The best ink and emulsion degradients I have used are the Franmar, soy-based chemicals. I'm not "green". I don't hug plant life. I just love the product. Franmar Chemical - Environmentally Friendly Cleaners and Removers


----------



## nxsprint (Oct 13, 2009)

Any other cleaners for plastisol ink that are available anthe hardware store?


----------



## 13Graphics (Jul 20, 2009)

I don't think press wash, and goo gone are the same. Smell the same yes, but goo gone is thicker, and yellow-orange.

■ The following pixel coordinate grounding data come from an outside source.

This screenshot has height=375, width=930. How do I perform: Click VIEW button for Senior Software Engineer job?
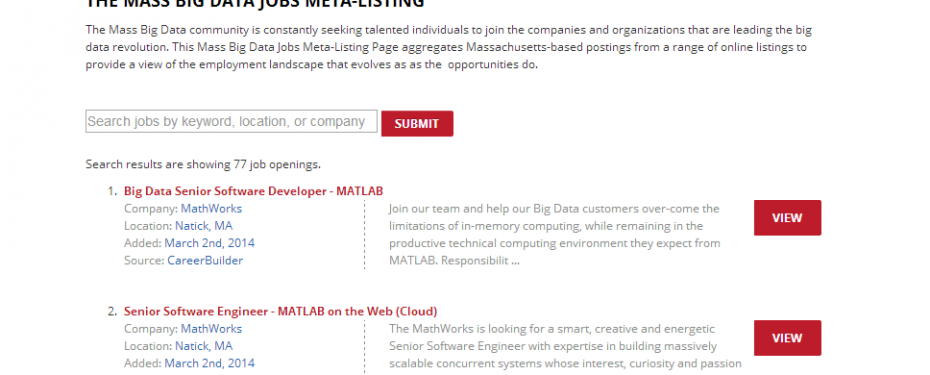click(x=788, y=338)
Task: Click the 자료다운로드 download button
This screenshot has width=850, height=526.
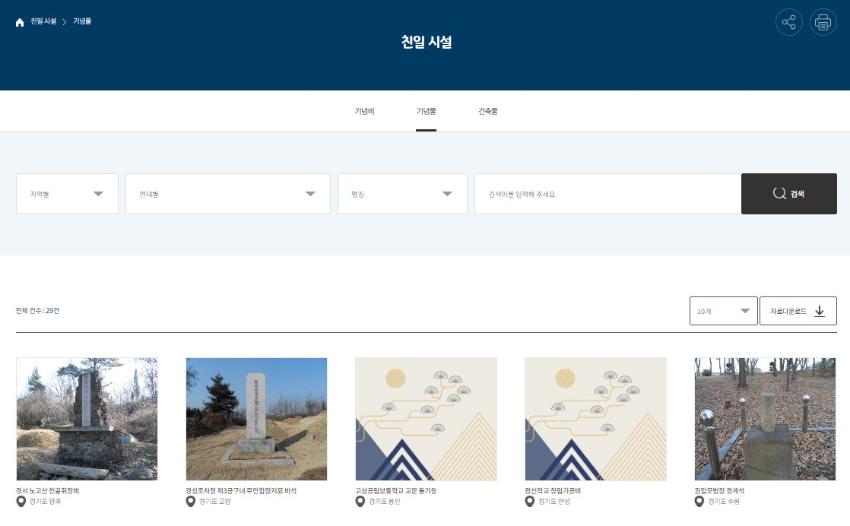Action: click(798, 311)
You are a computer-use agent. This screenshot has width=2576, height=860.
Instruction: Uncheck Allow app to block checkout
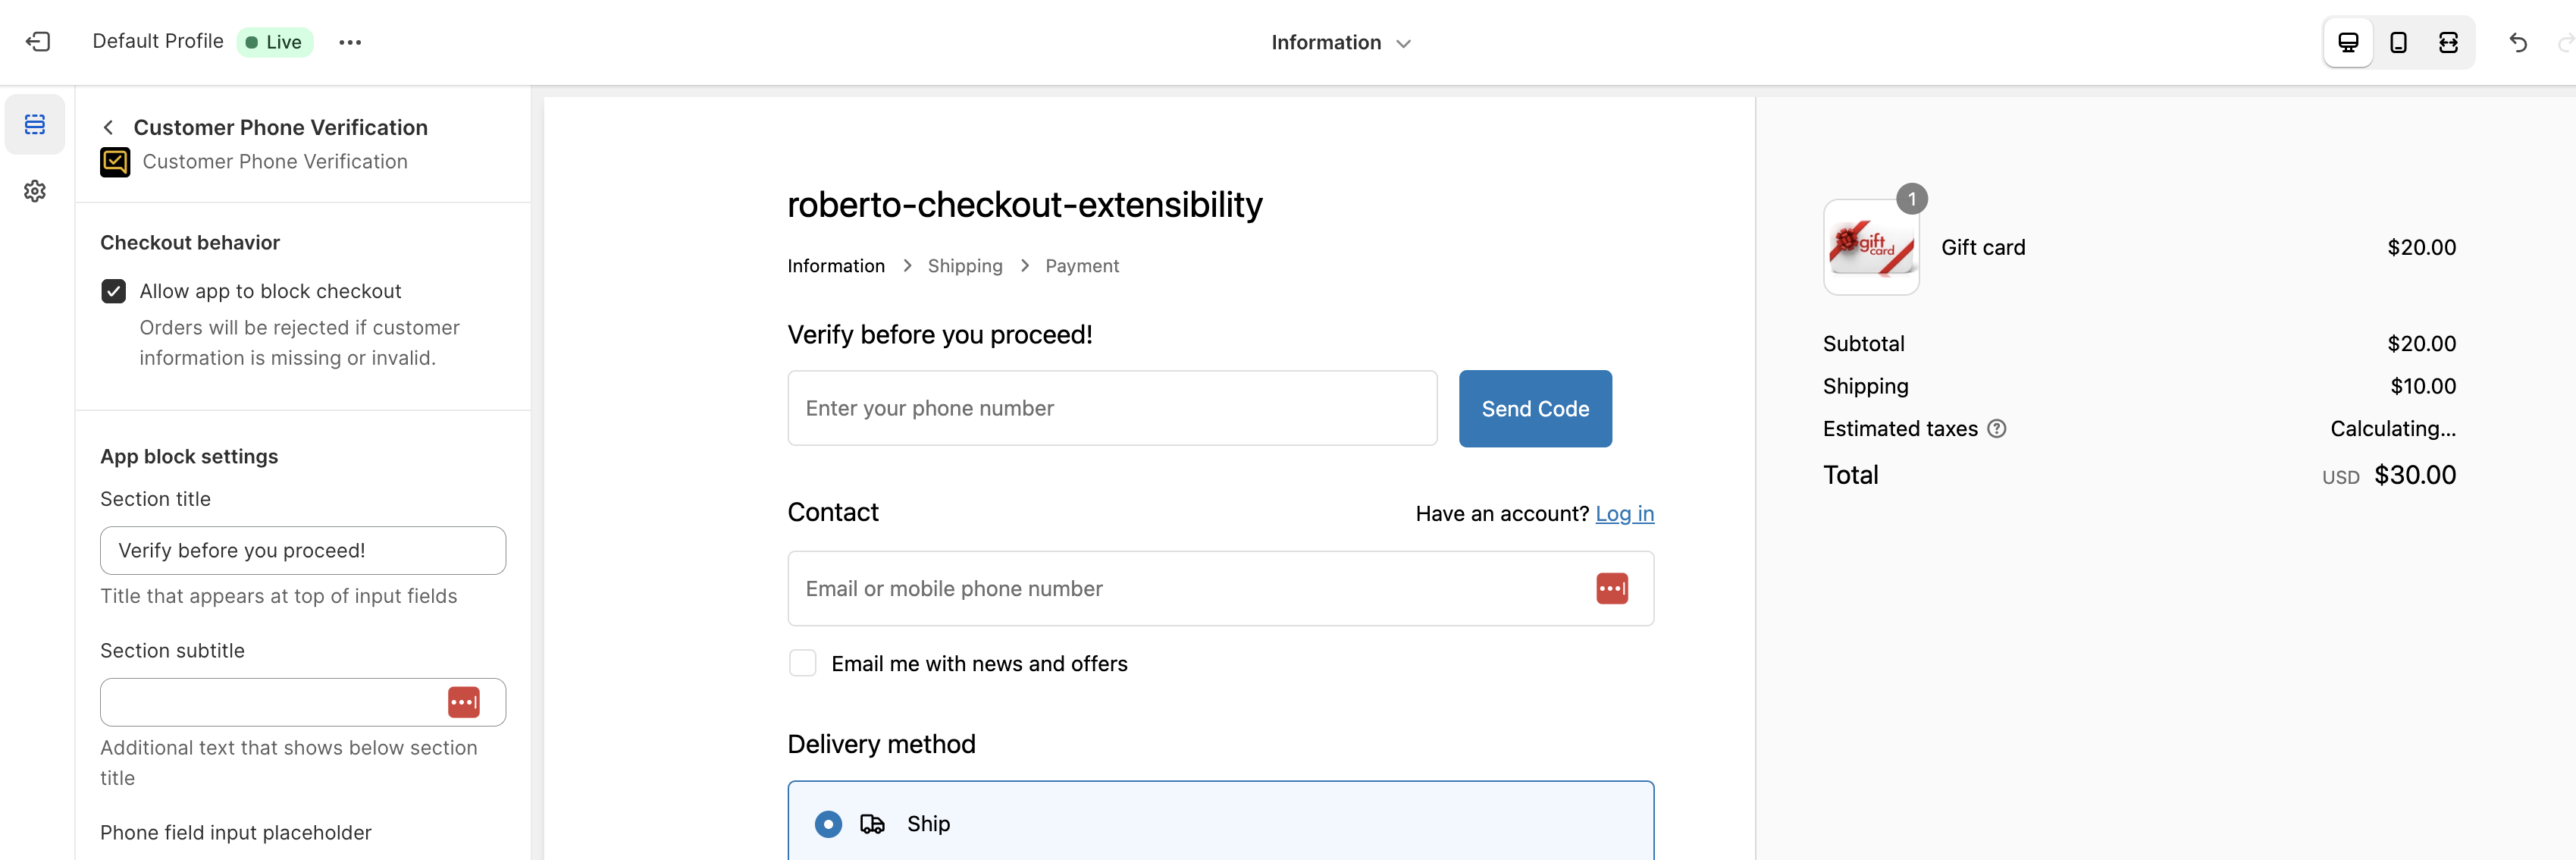point(114,291)
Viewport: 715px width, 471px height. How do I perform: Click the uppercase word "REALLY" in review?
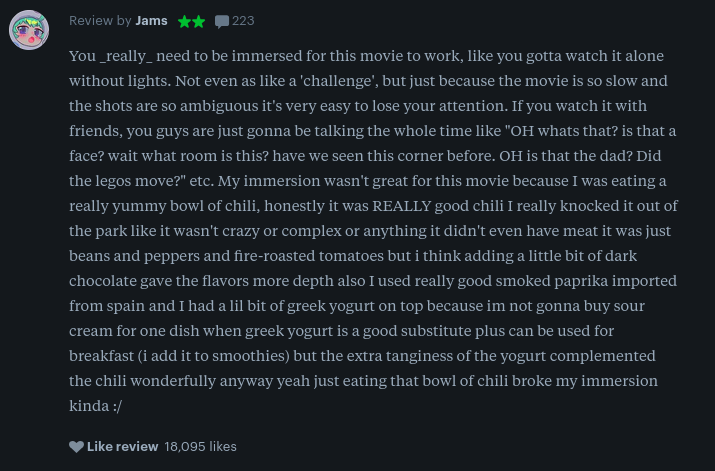click(401, 206)
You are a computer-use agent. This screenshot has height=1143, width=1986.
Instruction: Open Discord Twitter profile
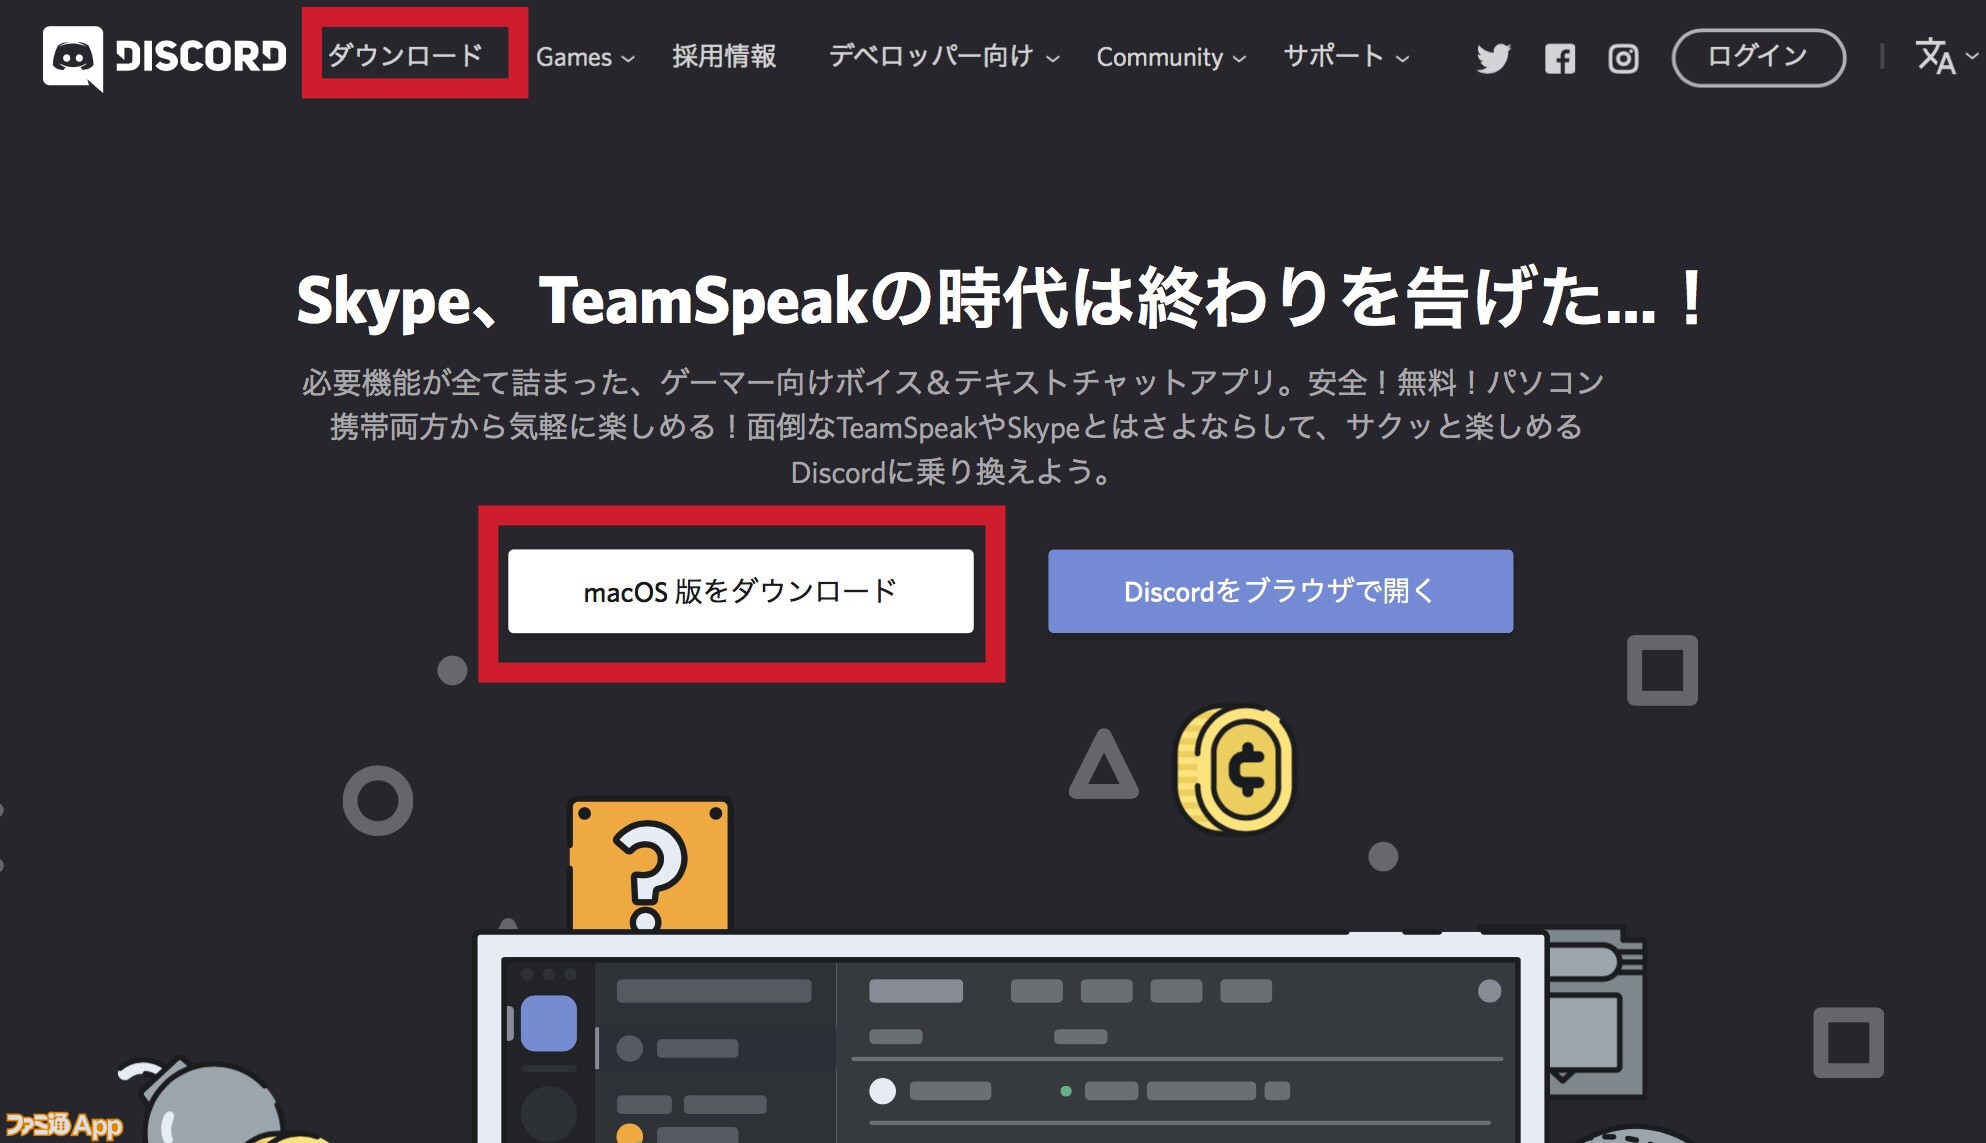tap(1490, 56)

Press wash is very thin and clear. 

Besides, at $25/gallon press wash is cheaper anyway.


When I clean screens (which I hate doing) I get as much off with scoops as possible, then squeegee the hell out of it with a pellon under it. The squeegee gets 95+% of the ink, then I clean up with press wash and paper towels. I'm thinking about setting up one of my airbrushes to use as a continuous spray to washout dirty screens. I could catch the dirty stuff, and reuse it after the ink settles to the bottom.


----------



## snackdaddy185 (May 17, 2008)

I too use Franmar products and love it. Less harsh smell than the press wash I used from Ryonet.


----------



## Cflparanormal (Apr 23, 2014)

the simple green brand of citrus cleaner/degreaser works and smells just like press wash but is a lot cheaper and available at local auto parts and grocery store..


----------



## dudefor20 (Feb 25, 2008)

plastisol is a oil based ink. Water is not the answer. Use a ink degradatant to wipe/scrubb it down, then spray it off. Paint thinner mixed with mineral water is a cheap combination that works


----------



## dudefor20 (Feb 25, 2008)

30/70 mix when doing that


----------